One of the lessons that I have learned over the years is that everything is more complex than it seems. Take inbound content writing for example. About 12 years ago in a different business, I read about inbound content and came to understand that companies who blogged more than twice per week generated significantly more inbound leads. I then set out with my normal vigor to blog multiple times per week. However, the quantity of inbound leads didn’t change in any noticeable way. After blogging for about a year with no noticeable change, I decided that inbound didn’t work and pointed to all my articles as proof.
Fast forward about 5 years to a pivotal discussion with a friend and marketing expert who posed these questions: “Josh, who are you writing the content for? When you write, does it speak directly to them?” Like all experts with years of industry experience, I stated who we were writing for, who our customers were and thought that I had it figured out. But over the next 48 hrs, my rebuttals and answers to my friend’s questions nagged at me. It felt like I responded more out of ego instead of doing what I should have done and internalized the questions. I started thinking more about the questions and decided that I needed to go back to the beginning with my inbound content education.

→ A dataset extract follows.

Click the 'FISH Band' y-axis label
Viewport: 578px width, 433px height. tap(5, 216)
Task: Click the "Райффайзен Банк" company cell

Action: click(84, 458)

Don’t Make The Same Mistakes That I Did
In this article, I want to provide you all the things I got wrong early in my inbound content journey in hopes that you can take away some helpful information.
1. Know Why You are Writing
To know what to write, you have to know why you are writing and the outcome you want to have. For example, If you want to write inbound content that generates leads and form fills, that will be 100% different than thought leadership content. My mistake was not understanding the difference between the two and how that would change the topics that I wrote about.

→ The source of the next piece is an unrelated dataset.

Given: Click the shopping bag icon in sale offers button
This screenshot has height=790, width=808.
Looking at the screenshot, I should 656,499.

2. “What” and “Why”, Not “How To”
I thought that by sharing How-To articles and information, it showed that we were experts and knew our topic. That may be true but How-To articles are for self implementers that don’t need our services, How-To articles are not for buyers and decision-makers. Think about it, does someone who takes their car in for repairs also search “How to repair X” on their car, not in most cases. They either fix it themselves or pay the mechanic. Decision-makers and buyers are doing research on the What and Why, and those were not the articles I was writing when I first started creating what I thought was inbound content.
3. The Buyer’s Journey
Many of my friends that are avid golfers say that you can go out and practice and get better, but eventually, you will decide to get lessons and when you do, you will kick yourself for not doing it earlier. But without a friend telling you that, you may never get those lessons, or you get them way too late. When I first started, I didn’t have a friend that said, go download and spend hours understanding the buyer’s journey before you write one word of content. If you do, it will save you a lot of time, money and headaches. If you don’t fully understand the buyer’s journey then do the research or ask an expert to create it. Then see if you can poke holes in the assumptions and research to come up with the best understanding of your buyer.
4. Industry Expert Mentality
“I know what they want because I have been in the industry for X years.” I hear statements like this nearly every day working with clients and have come to believe that it is actually a huge disadvantage for many founders in certain areas of the business. In my case, I believed that because of my experience, I knew what people wanted to read about. But again, that was incorrect. I was an experienced implementer and consultant, I wasn’t an experienced buyer. I had actually rarely sat in their position and done the research to make a purchase like they were doing.
5. Understanding Search
One thing many people don’t know when they start writing for inbound lead generation is that Google provides tools that tell you exactly what people are searching for. There are tools that tell you that one phrase gets 0 searches per month and another gets 2900 searches per month. All you have to do is do the research and write about what people are looking for. This is another area that my writing went wrong in the early days. I wrote from my experiences as a consultant and about the challenges that I had just helped a client with, instead of writing about what people were searching for. Now, nearly every article I write has a stated keyphrase that is selected before I write the first line.
What I hope that you get from this is the ability to skip any of the mistakes that I made with my first inbound writing initiatives. You have the opportunity to skip to the end where you are writing content based on the buyer’s journey and content that buyers are searching for. Inbound is ultimately about lead generation, not branding or thought leadership. There is still value for those types of articles but they aren’t what generate leads. It is up to you to create the inbound content strategy using empirical evidence and then to execute.